Before starting the installation into an OpenShift runtime environment, consider the following information:
  • During installation, OpenShift requires the ingress-type to be set to route for each subsystem, for example, apicup subsys set SUB_SYS ingress-type route.
  • If using an OpenShift registry, execute the oc new-project apiconnect command to create the apiconntect project prior to uploading the images using the apicup registry-upload command.
  • SSH access must be disabled for the Gateway. Note that it is disabled by default.

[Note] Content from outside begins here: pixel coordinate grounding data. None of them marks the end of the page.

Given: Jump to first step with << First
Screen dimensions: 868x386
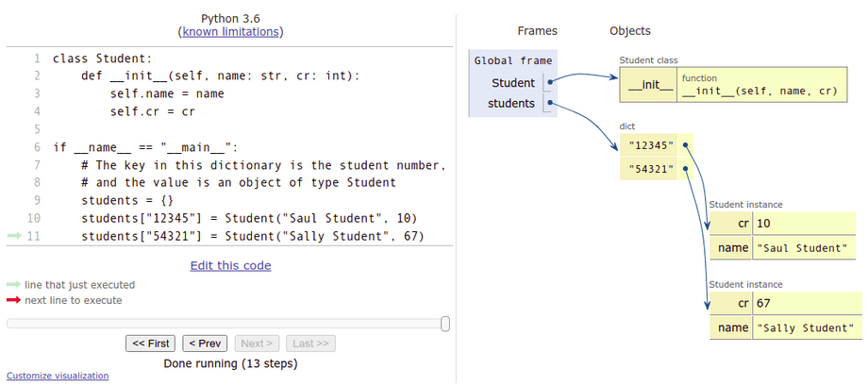Looking at the screenshot, I should pos(150,344).
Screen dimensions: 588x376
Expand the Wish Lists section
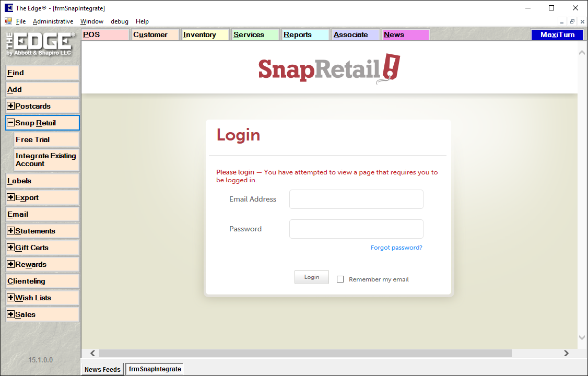[10, 298]
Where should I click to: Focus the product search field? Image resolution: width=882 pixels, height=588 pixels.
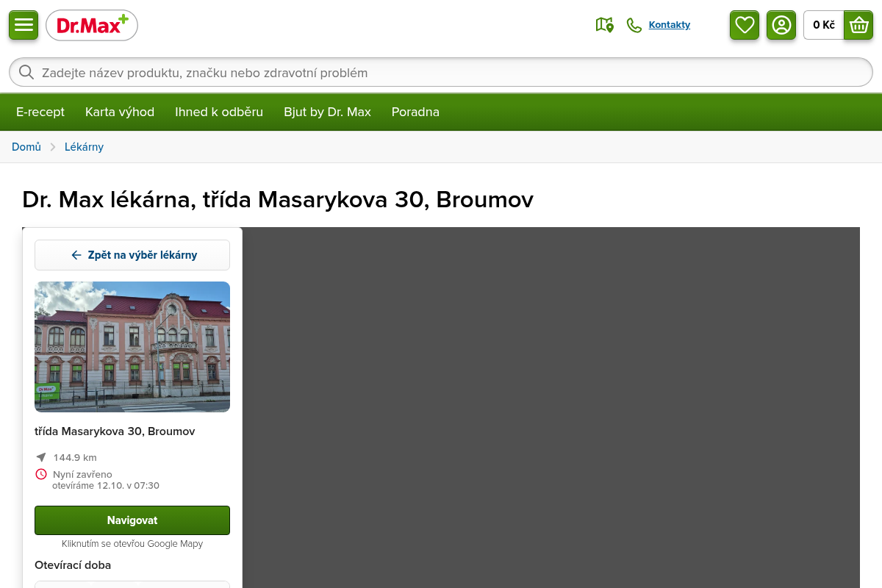441,72
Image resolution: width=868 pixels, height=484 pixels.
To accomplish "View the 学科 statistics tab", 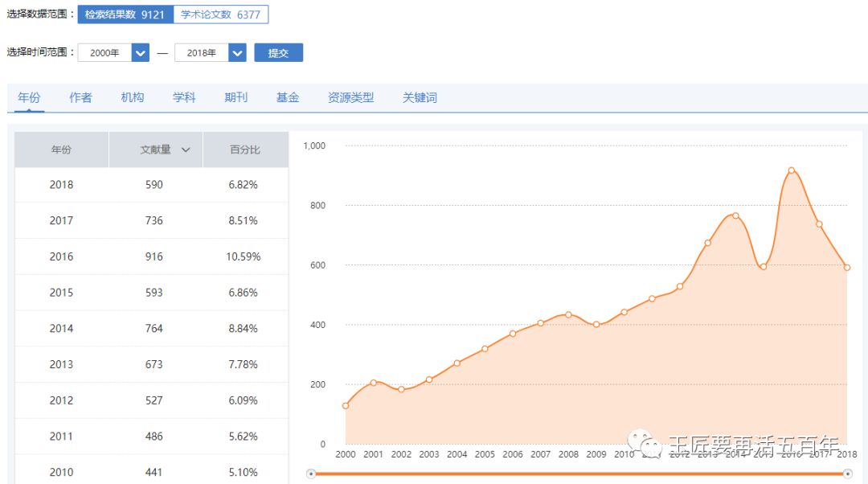I will pos(184,96).
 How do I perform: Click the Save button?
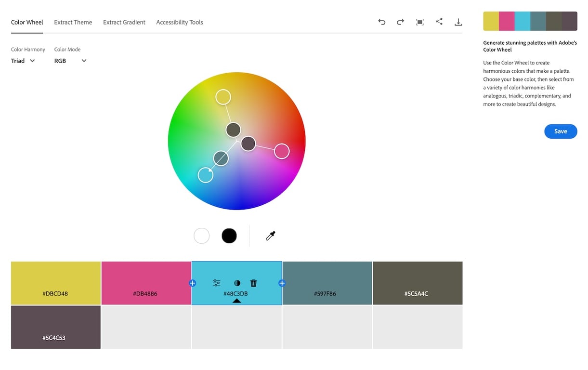[x=560, y=131]
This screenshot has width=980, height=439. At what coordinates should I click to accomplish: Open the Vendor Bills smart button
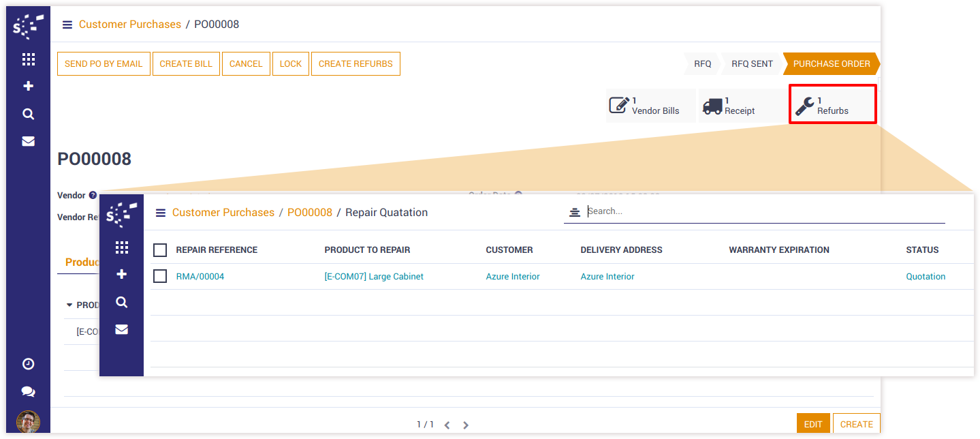[650, 106]
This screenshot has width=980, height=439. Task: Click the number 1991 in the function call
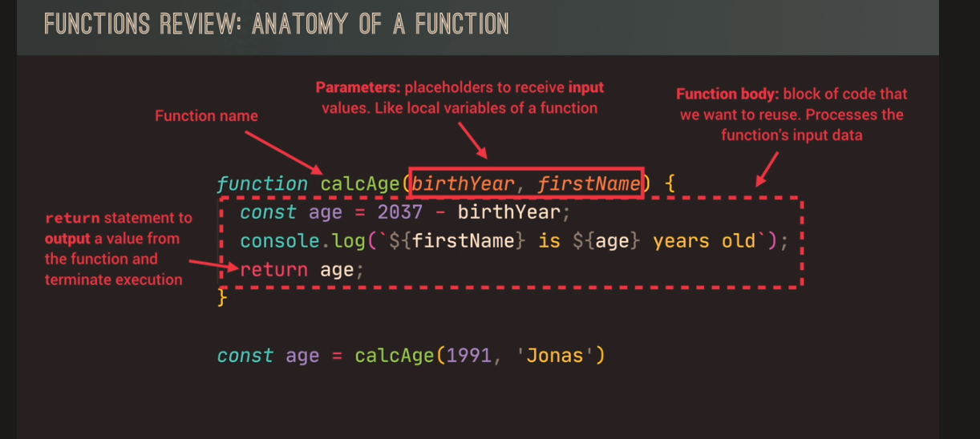point(468,355)
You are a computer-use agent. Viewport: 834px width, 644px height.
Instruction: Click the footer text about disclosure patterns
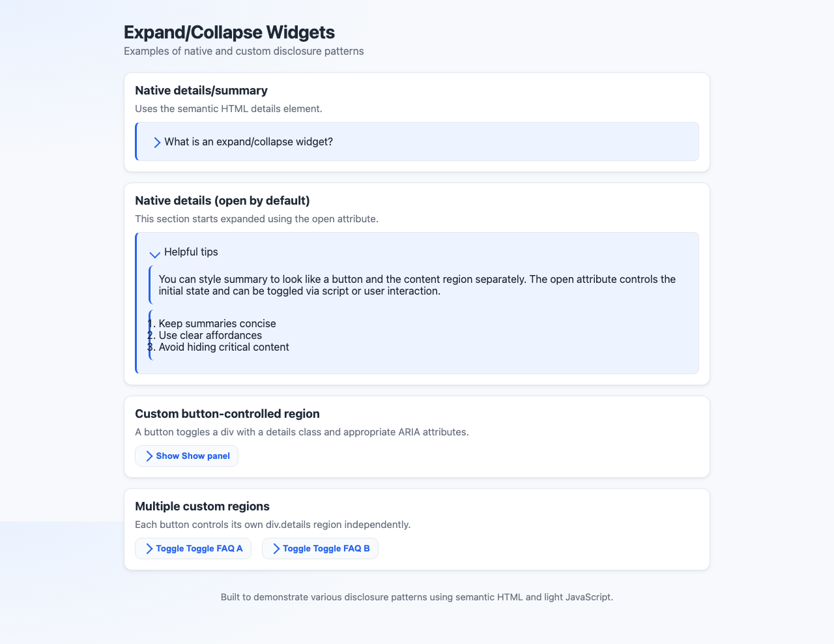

  • OpenShift routes do not redirect URLs for the api-manager-ui and cloud-admin-ui endpoints. To open the API Manager and Cloud Manager UIs in an OpenShift environment, the complete URLs for the API Manager and Cloud Manager UIs must be entered in the browser as follows:
    • API Manager user interface: https://api_manager_ui_endpoint/manager
    • Cloud Manager user interface: https://cloud_admin_ui_endpoint/admin
  • On OpenShift, the API Connect management subsystem sets resource requests but does not set resource limits. Limits are not specified so that pods can request the necessary resources. If you choose to modify OpenShift to set resource limits, such as for CPU or memory, you must set the same value in the API Connect extra values YAML file. Ensure that the values in the YAML file match the values you set in OpenShift.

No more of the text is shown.